## [What you need to do]
Among the records below, find the line with "Where should I click to: Open" and the line with "Click the switch account icon". Set down both and every line between, exactly and with no pictures, but nothing else.

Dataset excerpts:
[Start of Attachment]

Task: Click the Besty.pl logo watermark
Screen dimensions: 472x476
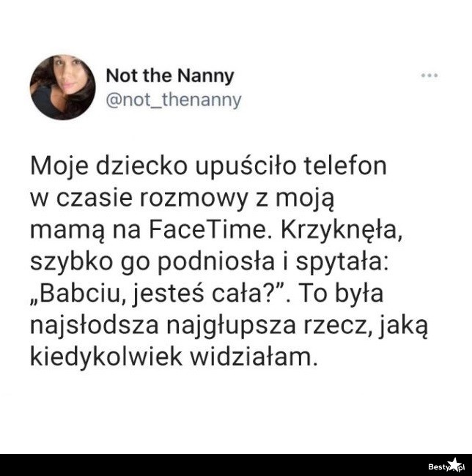Action: click(x=446, y=465)
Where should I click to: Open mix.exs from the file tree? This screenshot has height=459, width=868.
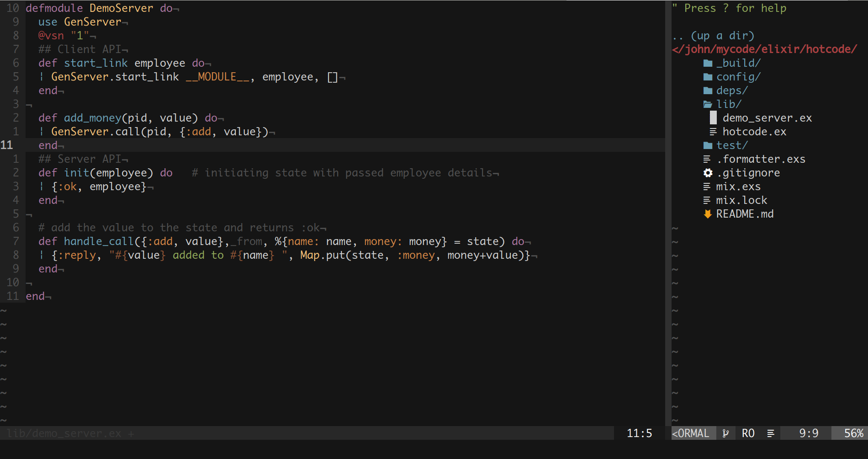(x=738, y=187)
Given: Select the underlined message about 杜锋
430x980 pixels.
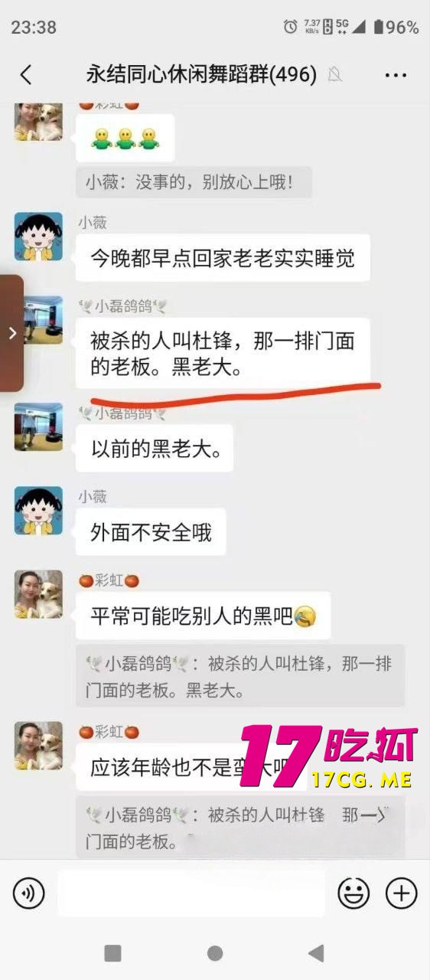Looking at the screenshot, I should click(223, 353).
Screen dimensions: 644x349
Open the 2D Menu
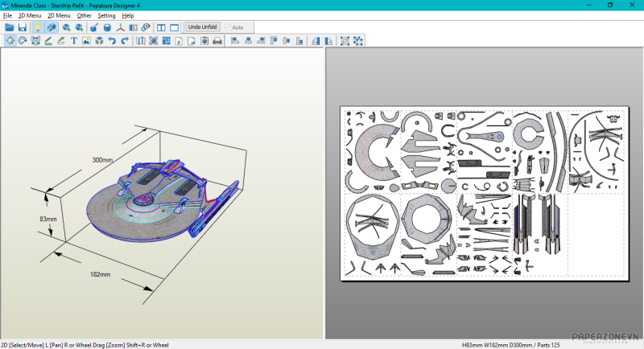[59, 15]
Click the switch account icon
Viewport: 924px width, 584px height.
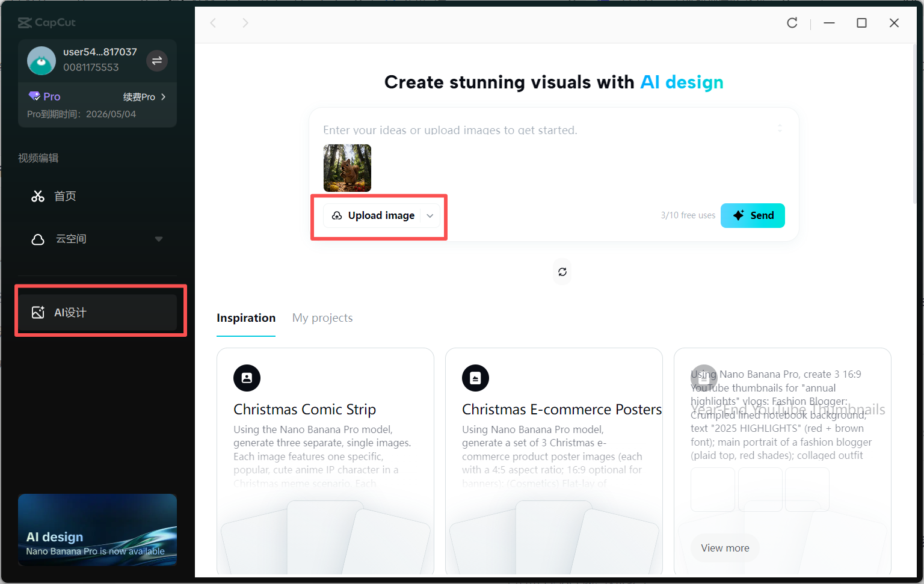(157, 60)
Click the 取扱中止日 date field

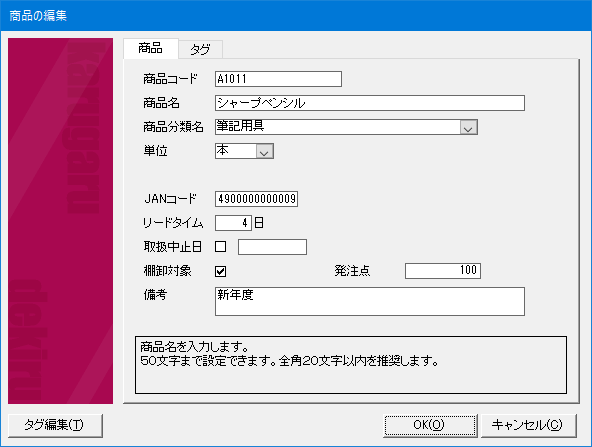tap(272, 247)
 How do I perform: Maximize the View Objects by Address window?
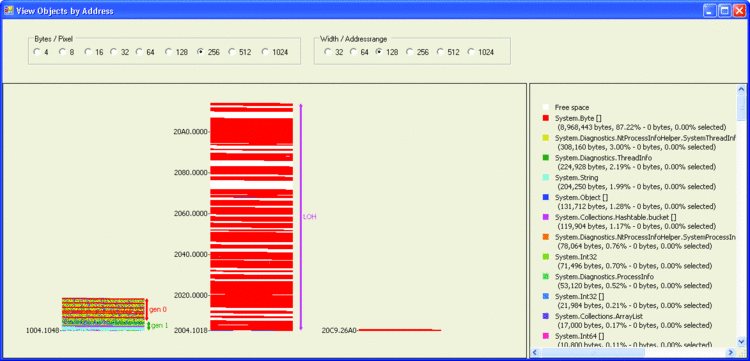point(725,11)
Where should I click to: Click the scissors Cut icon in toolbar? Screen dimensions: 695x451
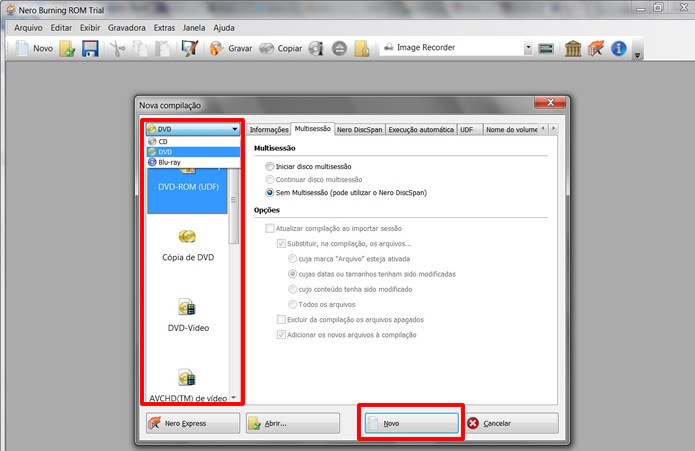point(117,48)
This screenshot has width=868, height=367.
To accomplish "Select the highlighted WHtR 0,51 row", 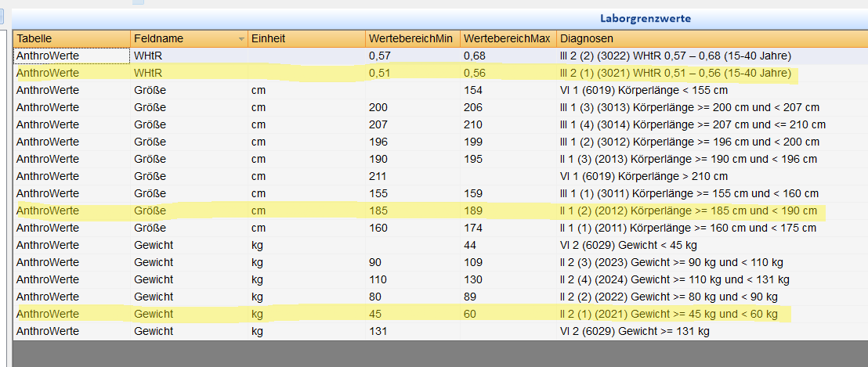I will pos(440,73).
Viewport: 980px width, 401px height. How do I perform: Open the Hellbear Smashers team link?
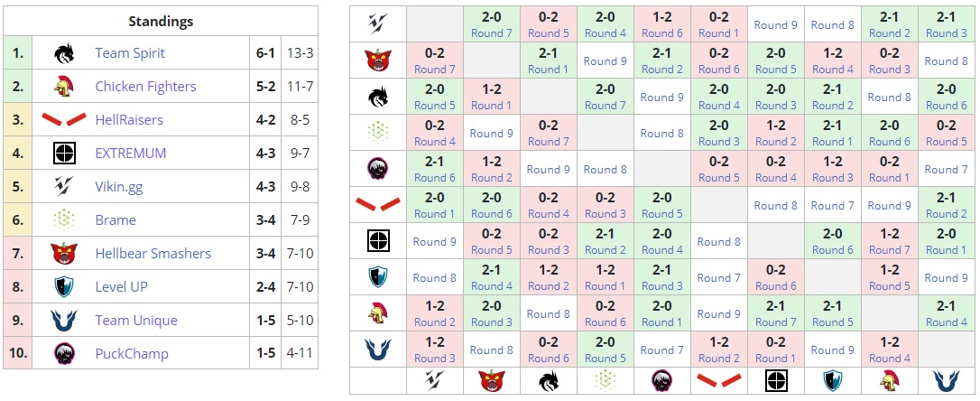tap(153, 254)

[End of Attachment]

## [Reply]
Where should I click to: Open mix.exs from the file tree? This screenshot has height=459, width=868.
(x=738, y=187)
Given: Select the underlined message about 杜锋
430x980 pixels.
Looking at the screenshot, I should click(223, 353).
Screen dimensions: 644x349
Open the 2D Menu
[59, 15]
Click the switch account icon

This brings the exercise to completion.